Required action: Retype, exactly as they appear below, the lines between the line holding "Instruction: Click the reload refresh icon" and the line holding "Task: Select the 1016,2hPa pressure reading", both ends included.

Items from a data source:

Content starts

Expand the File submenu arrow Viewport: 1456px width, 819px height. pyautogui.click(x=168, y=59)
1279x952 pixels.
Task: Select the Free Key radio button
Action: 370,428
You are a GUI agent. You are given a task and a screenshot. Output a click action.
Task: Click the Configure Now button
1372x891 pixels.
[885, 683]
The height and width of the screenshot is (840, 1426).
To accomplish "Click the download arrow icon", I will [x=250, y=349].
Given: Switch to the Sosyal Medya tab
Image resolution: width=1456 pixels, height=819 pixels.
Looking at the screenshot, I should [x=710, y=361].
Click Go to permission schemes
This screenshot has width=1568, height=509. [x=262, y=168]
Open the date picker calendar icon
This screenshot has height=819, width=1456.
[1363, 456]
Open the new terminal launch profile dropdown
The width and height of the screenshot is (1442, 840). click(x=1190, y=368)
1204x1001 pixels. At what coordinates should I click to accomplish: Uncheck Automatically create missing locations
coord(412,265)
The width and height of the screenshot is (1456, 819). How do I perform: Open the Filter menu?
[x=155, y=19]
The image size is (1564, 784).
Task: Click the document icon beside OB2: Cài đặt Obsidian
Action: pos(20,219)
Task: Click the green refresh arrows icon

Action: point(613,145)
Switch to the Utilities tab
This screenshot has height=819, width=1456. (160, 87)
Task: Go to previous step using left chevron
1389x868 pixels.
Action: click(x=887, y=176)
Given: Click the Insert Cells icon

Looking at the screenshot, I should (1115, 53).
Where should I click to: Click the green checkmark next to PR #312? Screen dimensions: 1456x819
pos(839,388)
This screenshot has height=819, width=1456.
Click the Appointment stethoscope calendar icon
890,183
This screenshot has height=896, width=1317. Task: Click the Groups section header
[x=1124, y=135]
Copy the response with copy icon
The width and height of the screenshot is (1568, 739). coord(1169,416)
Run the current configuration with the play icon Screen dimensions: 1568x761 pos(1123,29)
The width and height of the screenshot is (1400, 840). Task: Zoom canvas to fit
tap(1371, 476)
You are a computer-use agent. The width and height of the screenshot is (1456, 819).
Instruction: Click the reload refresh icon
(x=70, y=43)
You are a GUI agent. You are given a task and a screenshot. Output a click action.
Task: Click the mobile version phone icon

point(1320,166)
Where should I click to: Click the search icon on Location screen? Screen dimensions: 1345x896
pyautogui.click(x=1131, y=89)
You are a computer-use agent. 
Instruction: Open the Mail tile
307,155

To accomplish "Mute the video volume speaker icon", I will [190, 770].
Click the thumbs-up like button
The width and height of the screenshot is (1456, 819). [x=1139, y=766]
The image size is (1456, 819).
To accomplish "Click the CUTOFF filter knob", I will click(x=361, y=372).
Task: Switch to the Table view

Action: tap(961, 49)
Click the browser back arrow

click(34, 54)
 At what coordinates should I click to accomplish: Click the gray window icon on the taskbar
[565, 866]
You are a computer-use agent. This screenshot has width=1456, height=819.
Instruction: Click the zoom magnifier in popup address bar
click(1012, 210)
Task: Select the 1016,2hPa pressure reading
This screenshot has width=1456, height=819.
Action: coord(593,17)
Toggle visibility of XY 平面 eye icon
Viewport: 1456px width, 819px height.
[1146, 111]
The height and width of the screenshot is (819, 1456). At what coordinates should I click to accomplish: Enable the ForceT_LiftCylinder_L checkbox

Content ends

Result below:
Instruction: Click the reload refresh icon
(x=70, y=43)
You are a GUI agent. You are given a task and a screenshot. Output a click action.
Task: Click the mobile version phone icon

point(1320,166)
Where should I click to: Click the search icon on Location screen? Screen dimensions: 1345x896
pyautogui.click(x=1131, y=89)
You are a computer-use agent. 
Instruction: Open the Mail tile
307,155

To accomplish "Mute the video volume speaker icon", I will [190, 770].
Click the thumbs-up like button
The width and height of the screenshot is (1456, 819). [x=1139, y=766]
The image size is (1456, 819).
To accomplish "Click the CUTOFF filter knob", I will click(x=361, y=372).
Task: Switch to the Table view

Action: tap(961, 49)
Click the browser back arrow

click(34, 54)
 At what coordinates should I click to accomplish: Click the gray window icon on the taskbar
[565, 866]
You are a computer-use agent. This screenshot has width=1456, height=819.
Instruction: Click the zoom magnifier in popup address bar
click(1012, 210)
Task: Select the 1016,2hPa pressure reading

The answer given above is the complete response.